● What the task asks:
Can you copy the lines below word for word, omitting the pictures?

● Excerpted data:
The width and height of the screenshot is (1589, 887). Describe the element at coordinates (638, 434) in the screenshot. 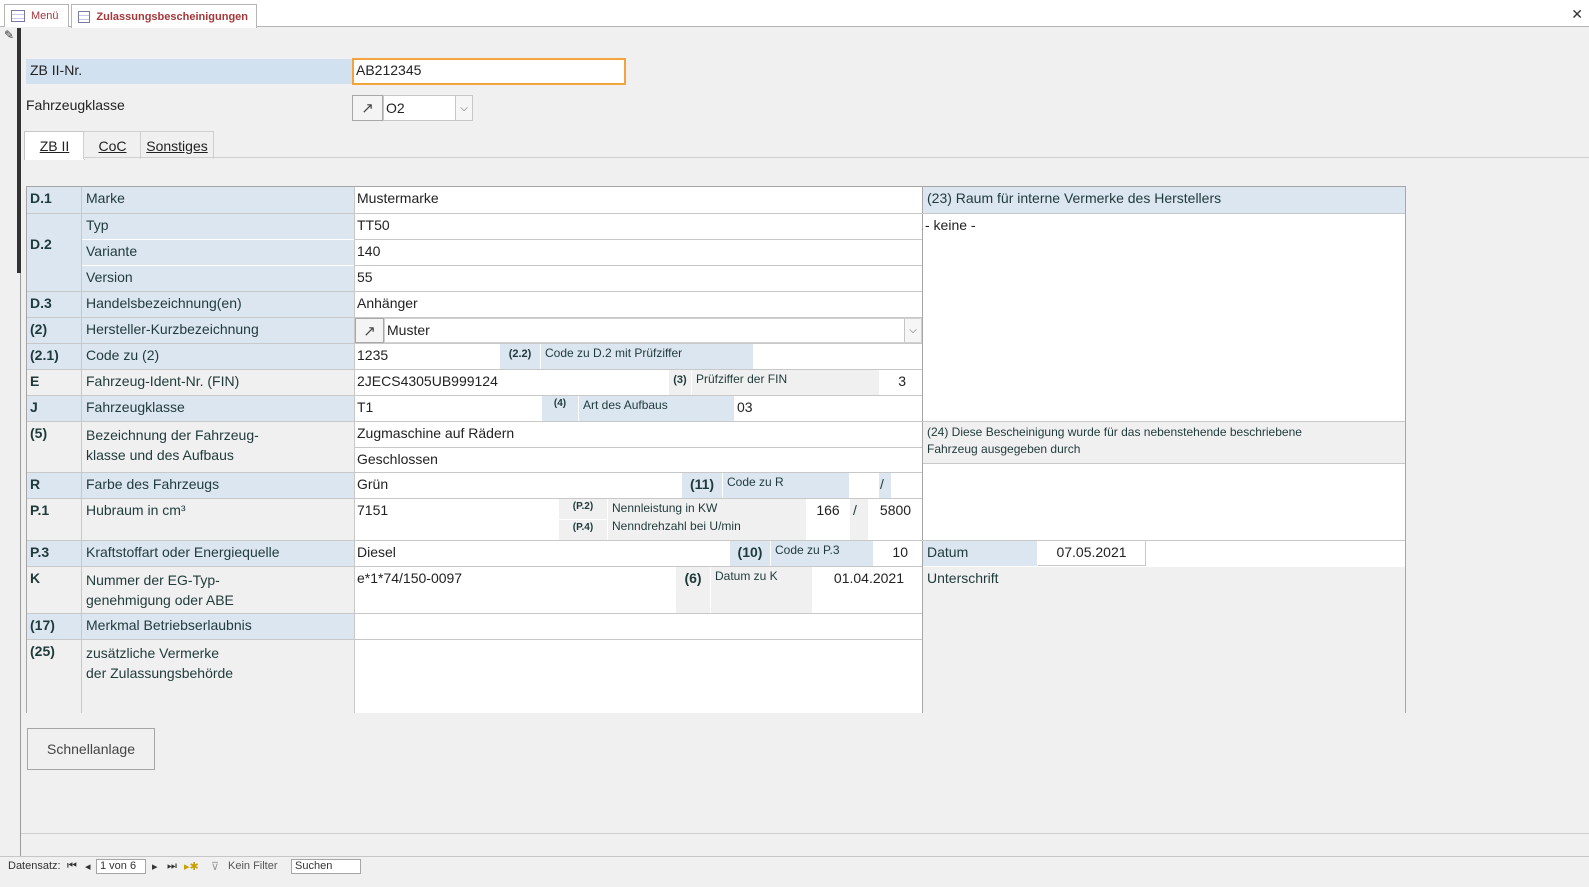

I see `bezeichnung-fahrzeugklasse-field: Zugmaschine auf Rädern` at that location.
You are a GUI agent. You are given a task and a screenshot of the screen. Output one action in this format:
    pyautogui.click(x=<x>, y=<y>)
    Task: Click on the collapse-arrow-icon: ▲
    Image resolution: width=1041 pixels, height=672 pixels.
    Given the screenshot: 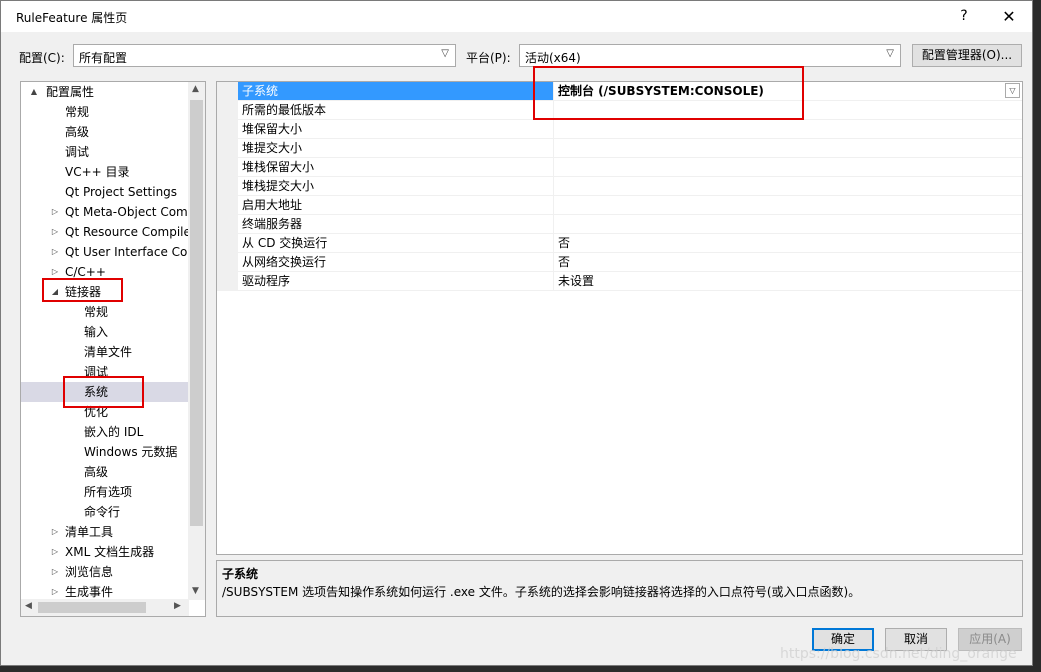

● Response to the task:
The width and height of the screenshot is (1589, 887). Describe the element at coordinates (638, 434) in the screenshot. 

I see `bezeichnung-fahrzeugklasse-field: Zugmaschine auf Rädern` at that location.
You are a GUI agent. You are given a task and a screenshot of the screen. Output one action in this format:
    pyautogui.click(x=<x>, y=<y>)
    Task: Click on the collapse-arrow-icon: ▲
    Image resolution: width=1041 pixels, height=672 pixels.
    Given the screenshot: 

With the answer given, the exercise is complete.